Brian Garcia was a junior when he first met with Arroyo. “[My] experience with her helped me a lot, she motivated me to keep trying,” he said.
Garcia has now graduated from DHS and thanks Arroyo for her help. “She didn’t look at me as [a] nobody, like most people would.”
Arroyo has always enjoyed helping students academically and watching them grow. “It’s rewarding to see students be successful,” she said.
However, there are many unseen challenges to her job. Often, there’s very little time to spare and countless students who could use help. “You want to devote enough time and energy to every student,” Arroyo said.
Being a DHS counselor is a hard job, so she finds relaxation in cooking. “It’s a stress reliever and keeps your mind busy [from] whatever else is bothering you,” Arroyo said.
Minor tasks like chopping vegetables or stirring soups can be therapeutic for Arroyo, and she’s always looking out for new recipes.
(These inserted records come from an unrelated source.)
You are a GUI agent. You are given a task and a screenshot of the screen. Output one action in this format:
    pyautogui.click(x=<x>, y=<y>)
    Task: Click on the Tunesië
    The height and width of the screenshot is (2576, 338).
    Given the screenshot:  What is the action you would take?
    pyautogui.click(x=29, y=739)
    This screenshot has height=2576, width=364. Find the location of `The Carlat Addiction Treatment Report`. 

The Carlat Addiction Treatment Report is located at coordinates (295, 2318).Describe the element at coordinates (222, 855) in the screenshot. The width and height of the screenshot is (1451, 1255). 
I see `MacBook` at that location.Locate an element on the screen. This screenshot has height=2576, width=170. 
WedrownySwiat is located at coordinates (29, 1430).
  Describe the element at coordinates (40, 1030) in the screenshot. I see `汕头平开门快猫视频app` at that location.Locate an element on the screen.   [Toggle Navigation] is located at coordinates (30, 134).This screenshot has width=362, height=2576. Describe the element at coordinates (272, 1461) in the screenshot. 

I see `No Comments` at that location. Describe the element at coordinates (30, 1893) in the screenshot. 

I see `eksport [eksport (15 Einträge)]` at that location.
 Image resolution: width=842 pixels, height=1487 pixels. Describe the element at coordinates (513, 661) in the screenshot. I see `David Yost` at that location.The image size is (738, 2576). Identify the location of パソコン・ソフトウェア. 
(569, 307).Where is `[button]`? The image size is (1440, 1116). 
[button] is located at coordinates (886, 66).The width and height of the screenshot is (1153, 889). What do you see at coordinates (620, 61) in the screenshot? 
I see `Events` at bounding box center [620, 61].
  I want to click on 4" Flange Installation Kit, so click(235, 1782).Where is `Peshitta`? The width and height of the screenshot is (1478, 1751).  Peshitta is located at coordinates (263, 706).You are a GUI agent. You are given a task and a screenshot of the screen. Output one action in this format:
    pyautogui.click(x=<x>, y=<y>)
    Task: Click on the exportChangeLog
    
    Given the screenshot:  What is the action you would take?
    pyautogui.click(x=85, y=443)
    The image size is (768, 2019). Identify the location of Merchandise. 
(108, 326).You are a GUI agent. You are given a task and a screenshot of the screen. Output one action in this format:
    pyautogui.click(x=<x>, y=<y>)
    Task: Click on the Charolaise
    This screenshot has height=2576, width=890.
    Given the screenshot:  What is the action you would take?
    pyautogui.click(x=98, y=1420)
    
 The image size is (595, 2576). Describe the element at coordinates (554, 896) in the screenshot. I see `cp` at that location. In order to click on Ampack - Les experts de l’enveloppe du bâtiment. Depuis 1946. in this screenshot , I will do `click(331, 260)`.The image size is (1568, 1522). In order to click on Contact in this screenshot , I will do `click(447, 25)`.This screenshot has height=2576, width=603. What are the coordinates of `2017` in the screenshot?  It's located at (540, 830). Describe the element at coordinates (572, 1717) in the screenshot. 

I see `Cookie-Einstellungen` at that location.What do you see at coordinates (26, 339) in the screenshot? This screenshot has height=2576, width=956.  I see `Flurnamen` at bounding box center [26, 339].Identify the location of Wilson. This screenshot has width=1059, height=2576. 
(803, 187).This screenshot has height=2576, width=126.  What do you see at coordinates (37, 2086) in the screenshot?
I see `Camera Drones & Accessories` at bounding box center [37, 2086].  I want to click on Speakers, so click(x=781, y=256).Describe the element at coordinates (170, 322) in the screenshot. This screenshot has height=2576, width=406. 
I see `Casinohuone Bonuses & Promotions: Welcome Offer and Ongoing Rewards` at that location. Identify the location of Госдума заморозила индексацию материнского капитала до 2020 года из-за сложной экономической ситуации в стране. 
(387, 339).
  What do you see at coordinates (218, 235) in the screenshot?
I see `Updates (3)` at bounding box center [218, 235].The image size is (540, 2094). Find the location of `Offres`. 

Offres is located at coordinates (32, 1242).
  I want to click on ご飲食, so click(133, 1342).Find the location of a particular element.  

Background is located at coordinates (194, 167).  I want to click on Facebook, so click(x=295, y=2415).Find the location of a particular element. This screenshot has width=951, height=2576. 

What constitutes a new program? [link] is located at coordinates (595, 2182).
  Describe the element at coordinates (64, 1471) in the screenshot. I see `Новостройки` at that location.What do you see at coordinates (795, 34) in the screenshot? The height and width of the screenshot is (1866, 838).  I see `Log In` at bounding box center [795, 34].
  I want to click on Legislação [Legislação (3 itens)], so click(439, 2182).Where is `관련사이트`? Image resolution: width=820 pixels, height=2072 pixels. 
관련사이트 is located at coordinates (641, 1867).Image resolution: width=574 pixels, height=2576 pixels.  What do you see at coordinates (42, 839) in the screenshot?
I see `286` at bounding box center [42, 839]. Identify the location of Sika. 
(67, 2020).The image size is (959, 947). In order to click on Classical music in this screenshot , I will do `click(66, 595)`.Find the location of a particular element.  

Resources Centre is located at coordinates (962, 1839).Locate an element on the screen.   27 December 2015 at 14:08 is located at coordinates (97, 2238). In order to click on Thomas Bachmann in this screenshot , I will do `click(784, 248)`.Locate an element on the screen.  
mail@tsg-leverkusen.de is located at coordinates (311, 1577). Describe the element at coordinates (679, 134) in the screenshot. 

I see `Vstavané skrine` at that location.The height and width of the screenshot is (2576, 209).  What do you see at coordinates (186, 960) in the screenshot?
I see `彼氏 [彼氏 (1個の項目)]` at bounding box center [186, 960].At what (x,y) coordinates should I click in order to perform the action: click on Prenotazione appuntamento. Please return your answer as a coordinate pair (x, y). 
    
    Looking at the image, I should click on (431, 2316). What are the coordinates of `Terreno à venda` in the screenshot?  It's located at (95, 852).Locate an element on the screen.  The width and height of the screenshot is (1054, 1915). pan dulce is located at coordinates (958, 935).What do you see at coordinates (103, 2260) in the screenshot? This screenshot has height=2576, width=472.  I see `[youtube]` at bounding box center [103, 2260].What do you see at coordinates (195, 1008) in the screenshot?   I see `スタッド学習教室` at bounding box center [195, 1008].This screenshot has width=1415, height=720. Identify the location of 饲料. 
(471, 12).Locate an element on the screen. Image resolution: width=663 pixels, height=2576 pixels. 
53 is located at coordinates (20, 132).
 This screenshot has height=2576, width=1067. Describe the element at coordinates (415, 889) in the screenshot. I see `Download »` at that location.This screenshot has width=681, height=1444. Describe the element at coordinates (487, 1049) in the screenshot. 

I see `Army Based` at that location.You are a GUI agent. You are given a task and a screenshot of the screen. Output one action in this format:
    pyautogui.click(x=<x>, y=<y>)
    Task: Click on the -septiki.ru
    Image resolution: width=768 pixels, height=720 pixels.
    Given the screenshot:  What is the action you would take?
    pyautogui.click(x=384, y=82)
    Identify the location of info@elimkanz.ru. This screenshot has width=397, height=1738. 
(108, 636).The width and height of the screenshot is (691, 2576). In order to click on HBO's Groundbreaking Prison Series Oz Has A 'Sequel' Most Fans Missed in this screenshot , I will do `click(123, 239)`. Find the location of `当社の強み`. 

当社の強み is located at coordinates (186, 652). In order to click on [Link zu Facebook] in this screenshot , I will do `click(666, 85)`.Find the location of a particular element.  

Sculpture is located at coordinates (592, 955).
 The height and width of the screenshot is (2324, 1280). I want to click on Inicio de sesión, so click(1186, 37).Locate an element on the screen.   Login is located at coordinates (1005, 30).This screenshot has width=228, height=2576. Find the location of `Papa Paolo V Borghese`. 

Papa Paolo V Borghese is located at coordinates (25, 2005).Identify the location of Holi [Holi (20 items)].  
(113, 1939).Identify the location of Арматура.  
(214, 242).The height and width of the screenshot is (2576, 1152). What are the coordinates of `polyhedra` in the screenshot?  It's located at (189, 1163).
“You’re able to focus on something you can create a product from,” Arroyo said.
Arroyo has always been interested in cooking. This passion started when she helped her mother make dinner as a child and she’s also learned from a variety of her favorite TV shows. From then, she’s even looked into attending a cooking school.
She’s even had dreams of opening a restaurant, serving all her favorite dishes. “When I’m bored, I create sample menus and [think about] what it would be called,” Arroyo said.
Without her own restaurant, Arroyo still strives to cook at least one meal a day, either for herself or family. Usually she prefers to make lunch or dinner, but is always willing to expand her horizons, from soups to salad dressings, “except scrambled eggs,” Arroyo said. “I can never make good scrambled eggs.”
In both her job and hobbies, what matters most to Arroyo is seeing the results of her hard work.
“It’s the impact on people,” Arroyo said. “[With] students, it’s rewarding for both the student and the counselor, and with cooking […] it benefits [family] too.”